I’ve had it for 8 years now, and so far it’s only on its second set of toners etc.
The only warning I give to brother printer owners is don’t leave them on. The capacitors in them aren’t the best and your printer will either not turn on without a long power off, or like mine it will turn on and off randomly all day and night.
So now I only turn it on at the wall when I need it, and unplug it after
1012 and ilk were also good, from the same era. I still have one of those running.
My LJ4+ lasted 21 years, the first part in an office setting and the latter a retirement in my home (and about 12 house moves). For its 19th I got its RAM filled. Woo! But we decided “as a household” that we didn’t need a reliable energy pig printer for a few pages a month. It made the lights flicker and the UPSes report a brownout. But it was a good printer.
Now we have an m404n and it’s everything today it needs to be.
Google Home. Bought them for $40 CAD and back then they were great. Responsive, did quick google searches, played my music all over the house.

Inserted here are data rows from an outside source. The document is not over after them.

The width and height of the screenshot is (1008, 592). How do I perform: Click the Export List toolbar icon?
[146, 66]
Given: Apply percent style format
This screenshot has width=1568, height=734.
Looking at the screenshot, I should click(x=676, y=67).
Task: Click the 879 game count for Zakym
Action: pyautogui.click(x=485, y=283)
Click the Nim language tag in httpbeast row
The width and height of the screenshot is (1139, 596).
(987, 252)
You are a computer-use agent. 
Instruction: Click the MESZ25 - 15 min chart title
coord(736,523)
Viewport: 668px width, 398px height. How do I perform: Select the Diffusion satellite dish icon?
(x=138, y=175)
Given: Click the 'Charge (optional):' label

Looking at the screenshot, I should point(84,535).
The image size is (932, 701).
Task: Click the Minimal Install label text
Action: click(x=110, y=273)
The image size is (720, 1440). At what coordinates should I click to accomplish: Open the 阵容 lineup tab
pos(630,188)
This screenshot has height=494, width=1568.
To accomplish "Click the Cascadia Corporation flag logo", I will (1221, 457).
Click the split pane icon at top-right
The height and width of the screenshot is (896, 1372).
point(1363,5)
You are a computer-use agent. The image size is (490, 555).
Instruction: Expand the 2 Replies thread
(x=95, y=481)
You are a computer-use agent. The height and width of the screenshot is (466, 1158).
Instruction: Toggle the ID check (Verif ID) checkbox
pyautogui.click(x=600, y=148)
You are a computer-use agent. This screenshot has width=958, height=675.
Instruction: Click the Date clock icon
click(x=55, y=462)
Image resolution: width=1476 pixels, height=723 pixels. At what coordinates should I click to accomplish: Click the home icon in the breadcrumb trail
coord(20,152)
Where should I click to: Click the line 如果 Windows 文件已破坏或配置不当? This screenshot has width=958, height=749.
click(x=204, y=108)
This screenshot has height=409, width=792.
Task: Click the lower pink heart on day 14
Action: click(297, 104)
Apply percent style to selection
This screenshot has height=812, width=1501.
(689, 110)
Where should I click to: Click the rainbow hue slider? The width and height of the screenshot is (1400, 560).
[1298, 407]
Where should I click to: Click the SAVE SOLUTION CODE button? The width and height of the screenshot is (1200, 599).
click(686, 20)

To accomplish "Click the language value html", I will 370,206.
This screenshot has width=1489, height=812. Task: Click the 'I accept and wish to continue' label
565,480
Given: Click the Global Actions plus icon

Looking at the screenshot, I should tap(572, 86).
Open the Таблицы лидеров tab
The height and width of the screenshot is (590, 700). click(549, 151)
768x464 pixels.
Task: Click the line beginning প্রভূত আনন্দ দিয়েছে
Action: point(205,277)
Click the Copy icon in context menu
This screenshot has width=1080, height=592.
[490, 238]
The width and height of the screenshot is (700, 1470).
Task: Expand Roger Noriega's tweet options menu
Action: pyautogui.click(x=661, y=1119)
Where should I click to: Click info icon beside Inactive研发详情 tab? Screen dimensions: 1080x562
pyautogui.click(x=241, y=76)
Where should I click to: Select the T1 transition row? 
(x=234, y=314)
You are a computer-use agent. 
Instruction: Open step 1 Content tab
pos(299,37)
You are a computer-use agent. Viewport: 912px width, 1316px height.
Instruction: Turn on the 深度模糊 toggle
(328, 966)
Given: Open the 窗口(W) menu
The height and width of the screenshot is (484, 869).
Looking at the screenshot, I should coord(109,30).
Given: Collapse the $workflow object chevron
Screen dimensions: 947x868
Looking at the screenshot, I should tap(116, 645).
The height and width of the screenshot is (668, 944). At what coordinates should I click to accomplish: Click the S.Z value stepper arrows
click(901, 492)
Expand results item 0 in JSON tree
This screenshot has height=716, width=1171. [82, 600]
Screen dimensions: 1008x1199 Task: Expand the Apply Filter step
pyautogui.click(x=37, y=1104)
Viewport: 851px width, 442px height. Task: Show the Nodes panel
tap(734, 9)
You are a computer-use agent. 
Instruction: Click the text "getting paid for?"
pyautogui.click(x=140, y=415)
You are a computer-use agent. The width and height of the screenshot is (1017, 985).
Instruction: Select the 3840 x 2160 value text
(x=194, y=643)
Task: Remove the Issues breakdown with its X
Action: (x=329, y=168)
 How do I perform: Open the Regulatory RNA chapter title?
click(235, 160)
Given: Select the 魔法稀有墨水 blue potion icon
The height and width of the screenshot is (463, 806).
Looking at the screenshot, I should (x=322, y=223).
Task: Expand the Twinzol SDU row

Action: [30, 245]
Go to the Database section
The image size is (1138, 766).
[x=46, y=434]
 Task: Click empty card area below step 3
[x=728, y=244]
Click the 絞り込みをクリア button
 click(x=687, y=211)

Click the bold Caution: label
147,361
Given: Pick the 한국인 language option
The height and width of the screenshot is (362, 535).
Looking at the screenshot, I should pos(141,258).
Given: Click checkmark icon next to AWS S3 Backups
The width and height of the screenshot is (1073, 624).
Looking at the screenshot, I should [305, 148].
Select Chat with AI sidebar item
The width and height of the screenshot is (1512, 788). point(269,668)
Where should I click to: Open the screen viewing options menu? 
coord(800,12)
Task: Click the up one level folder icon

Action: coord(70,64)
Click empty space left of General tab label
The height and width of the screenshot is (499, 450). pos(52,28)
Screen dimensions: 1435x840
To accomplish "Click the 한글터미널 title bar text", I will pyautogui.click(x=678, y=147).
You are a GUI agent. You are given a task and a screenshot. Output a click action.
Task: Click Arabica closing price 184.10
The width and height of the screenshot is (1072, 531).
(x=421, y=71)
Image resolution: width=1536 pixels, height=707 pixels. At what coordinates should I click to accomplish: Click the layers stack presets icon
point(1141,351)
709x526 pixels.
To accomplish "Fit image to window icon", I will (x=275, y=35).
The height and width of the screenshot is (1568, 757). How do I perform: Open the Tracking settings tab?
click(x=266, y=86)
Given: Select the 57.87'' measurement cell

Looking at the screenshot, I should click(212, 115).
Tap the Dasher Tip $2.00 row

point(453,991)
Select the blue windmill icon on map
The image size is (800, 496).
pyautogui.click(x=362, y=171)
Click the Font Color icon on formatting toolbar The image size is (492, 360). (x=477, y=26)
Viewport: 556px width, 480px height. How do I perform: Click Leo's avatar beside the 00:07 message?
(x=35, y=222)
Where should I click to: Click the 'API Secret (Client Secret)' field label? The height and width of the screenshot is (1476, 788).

Over the years they’ve lost functionality. Mine no longer accurately respond to voice queries and no longer complete google searches. I can still play music on them manually from my phone but when I ask it something, it responds back in French or does something completely different than what I had originally asked.
Worst part is that I ask it something, it does something different, and then when I say “hey Google stop” it just keeps going and going. Have to manually pull the plug for it to stop.
I have the ring doorbell and a home blob which I only use to play the doorbell tune in the house. It is 50/50 luck if the tune plays when someone presses the doorbell button.
My current Amazfit smartwatch. The only good thing about it is the long battery life.
It’s a piece of crap otherwise. Requires the data harvesting app to always be running in the background or it loses connection to my phone. It’s slow, has ugly watch faces and the custom ones are awkward to install. I can’t get it to work with Gadgetbridge. The always on display is so dim that it’s useless. Pinging my phone doesn’t work.